# Fairbanks man dies after falling from tree while rescuing cat



## Booshcat (Aug 11, 2009)

Fairbanks man dies after falling from tree while rescuing cat
Staff Report

Originally published Monday, August 10, 2009 at 12:13 p.m.
Updated Tuesday, August 11, 2009 at 12:00 a.m.


FAIRBANKS — A Fairbanks man who fell 25 feet while rescuing a cat stuck in a tree last month has died.

Joseph Fletcher’s family made the difficult decision to remove Fletcher’s breathing tube last weekend, daughter Rebecca Fletcher Bafus said. He died on Monday, according to an official at Seattle’s Harborview Medical Center.

“It was not an easy decision for us,” Fletcher Bafus wrote in an e-mail update. “We all just want what is best for dad. We want to do what he would want us to do.”

Fletcher, 73 and co-owner of J and E Trees, was attempting to rescue Sam, a gray Russian Blue cat, from a tall tree at Jenny and Terry Ray’s Birchwood Homes yard. Jenny Ray previously told the News-Miner that Fletcher wouldn’t even accept payment for the service.
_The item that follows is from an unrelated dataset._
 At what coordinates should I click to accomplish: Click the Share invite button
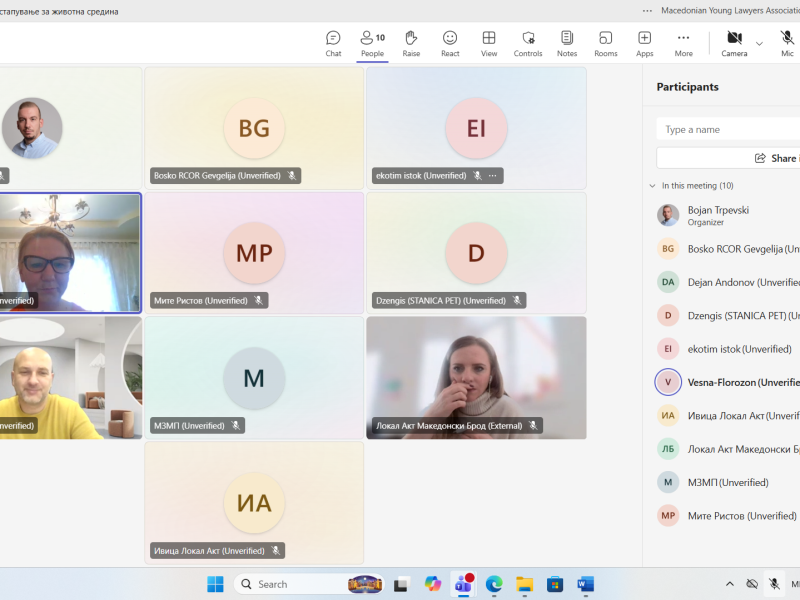(775, 158)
After letting Sam down with a rope and pet carrier, Fletcher fell. He was transported to Anchorage, then to Harborview Medical Center. He had surgery to fix a torn aorta and mend broken ribs, and suffered a head injury.

Fletcher Bafus shared thoughtful words about her father.

“He loved his neighbors and home and living in Alaska,” she wrote. “He’s always lived a simple life and was not into materialistic things, but the importance of relationships, climbing big trees, picking his guitar, hunting his moose and being with friends and family.”

http://www.newsminer.com/news/2009/aug/10/fairbanks-man-who-fell-tree-while-rescuing-cat-not/


----------